The Best New NYC Hotels To Book Now
What are the best places to stay in NYC now? Every year, new hotels in NYC vie for space and buzz. While some fall short, others rise to become "it" destinations for both travelers and locals. These six spots emerged the clear winners of 2016 and 2017 so far.
It seems fitting that one of Manhattan’s most fashionable districts (SoHo) is now the home to one of the city's buzziest new stays. A Scandinavian-style revamp by Space Copenhagen and Anda Andrei has given the 221-room 11 Howard, formerly a post office, serious edge—think solid colors, clean lines, handcrafted furniture, and custom artwork (don’t miss Calder’s 1976 Untitled mobile in the lobby). Its communal spaces, however, are the real story: the cozy, art-filled Library is definition of hygge; the Blond bar and lounge (which moonlights as a nightclub come 9 p.m.) is a sexy den for cocktails and canoodling; and meals at Le Coucou continue to pop up on the Instagram feeds of the city’s socialites and foodstagrammers de jour.
1 Hotel Brooklyn Bridge
It seems like 1 Hotel Central Park just debuted its responsible ethos to upper Manhattan, but the new 1 Hotel Brooklyn Bridge followed hot on its heels. The buzzword here, as with its predecessor, is “ecoluxury”—over half of the materials used here are reclaimed, 100% of its energy is supplied by wind power, and it uses a rain-water reclamation system that feeds Brooklyn Bridge Park. Rooms follow suit with hemp blend mattresses, hour-glass timers that discourage long showers, and plantable room keys (yes, that’s right). But the aesthetics are as pleasing to the eye as to the environment: floor-to-ceiling windows look out over the city and Brooklyn Bridge, living walls give the lobby serious texture, and a rooftop bar with fire pits and a lounge pool keep the sybarites coming in droves.
Four Seasons Hotel New York Downtown
Downtown’s renaissance is underway, and it’s all thanks to some incredibly big openings, including The Beekman and the city’s second Four Seasons, one of the best new hotels in NYC. This one is a doozy: 24 floors of rooms, including 28 suites by Yabu Pushelberg, a restaurant by Wolfgang Puck, and one of Manhattan’s prettiest pools since the Park Hyatt. Guest rooms are elegant and flooded with light, with big marble bathrooms featuring deep soaking tubs. If that’s not enough to wind you down, the Spa will—treatments incorporate the U.S. debut of products by Dr. Burgener Switzerland skincare.
HGU New York
NoMad is (still) having its moment. First there was The Nomad. Then, Arlo Nomad. The latest to move in: HGU New York. A 1905 Beaux Arts building has been transformed into an eclectic, 90-room boutique, with all the trimmings and trappings you might expect from an art collector who lives in the same neighborhood. Asfour Guzy-designed interiors are spare but textural, with patchwork Turkish rugs, fur throws, and cone-like overhead lamp shades. We especially love the communal lounge, decked out with tweed couches, sunburst chandeliers, a marble fireplace, and a smattering of local art by talents including Liz Markus and Jamie Roadkill, lifted from Chelsea’s Gallery 151. Ready to strike out and explore? Le Labo, Rizzoli Bookstore, and Madison Square Park are blocks away.

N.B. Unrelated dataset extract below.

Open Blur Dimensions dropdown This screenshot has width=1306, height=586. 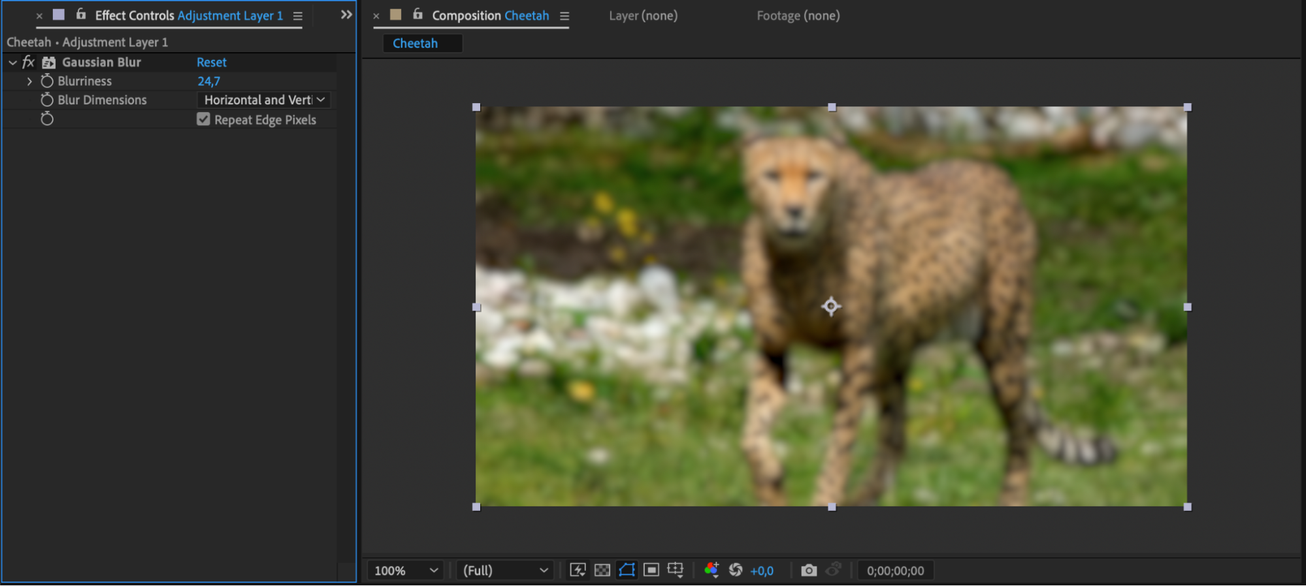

The Redbury, in the shell of the fading-but-iconic Martha Washington Hotel, packs a sensory punch—not a surprise, given the hotel is the latest work of the SBE Hotel Group, famous for its lime of SLS Hotels and famous partnerships that include visual artist Matthew Rolston. Rolston, who’s directed music videos for names like Beyoncé and Madonna, injected a heavy dose of drama—and nods to the neighborhood’s 20s music history—into the hotel’s 256 rooms (think bohemian accents, deep red walls, and gramophones) as well as its public spaces (heavy velvet drapery, historic photography). Even more of a draw: Marta, Danny Meyer’s Roman-inspired pizzeria that serves up thin-crust pies alongside craft cocktails, and the second-floor terrace, lit by string lights and the neighborhood’s surrounding skyscrapers.
The William Vale
Perhaps the greatest selling point of a hotel stay in Brooklyn is the chance to score a sweeping view of Manhattan’s skyline—but for years, only The Wythe, with its industrial-chic guestrooms and indoor-outdoor top-floor bar, possessed all the cache. No more. The William Vale, which opened last September, understands the value of its Williamsburg address. Rising above the warehouses by the riverside, its 183 guest rooms feature provocative artwork and balconies with unobstructed skyline views. The rooftop is even more of a scene, with its own garden park and enclosed bar serving up small plates from chef Andrew Carmellini. But don’t spend all your time upstairs. The ground-floor Southern Italian restaurant Leuca (also from Carmellini) is an easy choice for staples like wood-fired pizza and pasta, while its 60-foot outdoor pool, overlooking a park, is the longest of any New York hotel.